Foi só então que o Don perdeu o seu habitual bom humor.
― Onde foste tu buscar essas idéias? ― perguntou. - São comodistas e cobardes... mais, são blasfemas. Quem é mais impiedoso do que Deus? ― Ele não perdoa, não proíbe o castigo. Há um paraíso e há um inferno porque Ele o decretou. Não baniu a dor e o desgosto do Seu mundo. É Seu dever supremo mostrar apenas a misericórdia necessária. Quem és tu para conceder uma tão maravilhosa graça? É pura arrogância. Pensas que com tanta santidade poderás criar um mundo melhor? Lembra-te, tudo o que os santos podem fazer é murmurar orações ao ouvido de Deus, e mesmo assim só depois de terem conquistado esse direito à custa do seu próprio martírio. Não. É nosso dever perseguir o nosso próximo. Ou os grandes pecados que ele poderia ser capaz de cometer. Fazendo o contrário, estaríamos a entregar o nosso mundo ao diabo.

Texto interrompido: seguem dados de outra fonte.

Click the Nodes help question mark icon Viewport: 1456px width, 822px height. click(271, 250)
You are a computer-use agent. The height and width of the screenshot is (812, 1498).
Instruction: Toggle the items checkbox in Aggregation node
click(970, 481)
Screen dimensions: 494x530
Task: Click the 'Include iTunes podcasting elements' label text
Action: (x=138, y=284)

Nicole engasgou-se de fúria, Valerius e Marcantonio sorriram. Astorre inclinou a cabeça, como se estivesse a rezar.
Finalmente, Nicole recuperou o suficiente para dizer.
― Pai, como moralista, é um desastre. E não é com certeza exemplo que se siga.
Seguiu-se um longo silêncio, enquanto cada um revia as recordações do seu estranho relacionamento com o Don. Nicole nunca acreditara verdadeiramente nas histórias que ouvira a respeito do pai, e no entanto sempre receara que fossem verdadeiras. Marcantonio lembrou-se de certa vez um colega da televisão lhe ter perguntado, maliciosamente: “Como é que o teu pai vos trata, a ti e aos outros filhos?” E ele, depois de ter ponderado cuidadosamente a pergunta, sabendo que o homem se referia à reputação do pai, respondera muito sério: “O meu pai é muito cordial para todos nós.”